» Requirements:
1) Reproduce the part of the MPICH2 broadcast message starting at "Thu Dec 1 17:02:55" and ending at "for Red Storm.".
2) According to the MPICH2 broadcast message, how many steps does the ring algorithm for allgather take?

[MPICH2-dev] Broadcast on non-power of two nodes

Thu Dec 1 17:02:55 CST 2005

Ron,
    The cutoff points were set on some Myrinet cluster. You will need to
experiment and use appropriate ones for Red Storm.

>   For example, a 16-node broadcast of 16834 bytes, the tree algorithm
>   requires 30 operations (2n-2) of size 16384, of which most 
> of them overlap
>   so the run time is actually O(log2(n)).  The equivalent 
> gather requires
>   241 operations of size 1024 bytes each in addition to the 
> 30 operations
>   in the tree to scatter the little bits of the message.

The ring algorithm for allgather takes nprocs-1 steps. In each step, each
process sends to rank+1 and receives from rank-1. So, a lot of the
communication should happen concurrently, unless it is getting serialized by
the network for some reason. Can that happen on your network?

Also, you may want to consider adding an extra condition (nprocs) in if
statement that selects the allgather algorithm. For nprocs beyond some value
you may want to use recursive doubling even for non powers of two.

Rajeev

> -----Original Message-----
> From: owner-mpich2-dev at mcs.anl.gov 
> [mailto:owner-mpich2-dev at mcs.anl.gov] On Behalf Of Ron Brightwell
> Sent: Thursday, December 01, 2005 4:24 PM
> To: mpich2-dev at mcs.anl.gov
> Cc: ssdev at sandia.gov
> Subject: [MPICH2-dev] Broadcast on non-power of two nodes
> 
> Greetings:
> 
> We've been doing some analysis of the performance of the 
> MPICH2 collective
> operations on Red Storm, and we noticed a huge performance issue with
> broadcasts on non-powers-of-two numbers of nodes.  Here's the 
> analysis from
> one of our developers:
> 
>   There is a crossover at MPIR_BCAST_SHORT_MSG=12288 that 
> switches to use a
>   long message algorithm "binomial tree scatter followed by 
> an allgather".

» Data:
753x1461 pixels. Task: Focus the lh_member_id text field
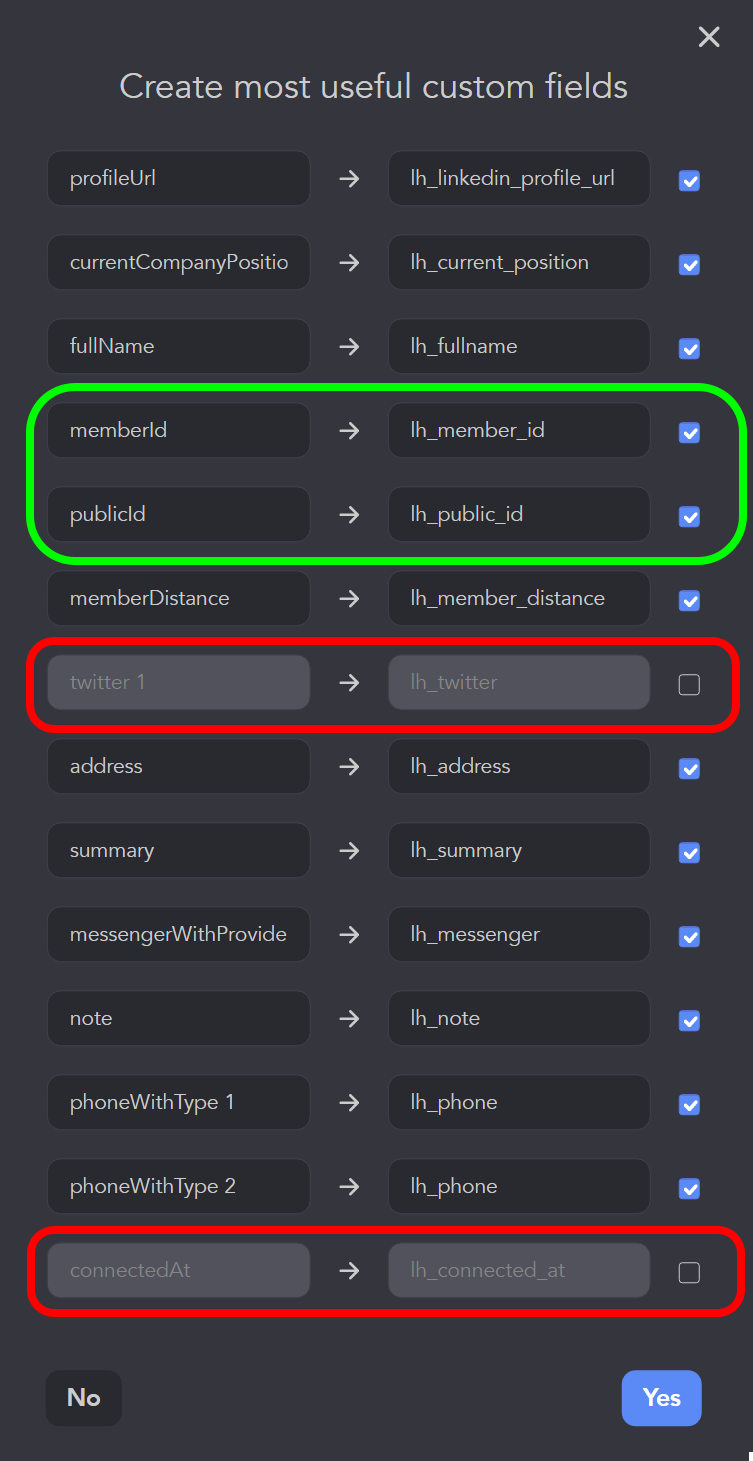click(519, 431)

» Expected answers:
1)
Thu Dec 1 17:02:55 CST 2005

Ron,
    The cutoff points were set on some Myrinet cluster. You will need to
experiment and use appropriate ones for Red Storm.

2) nprocs-1 steps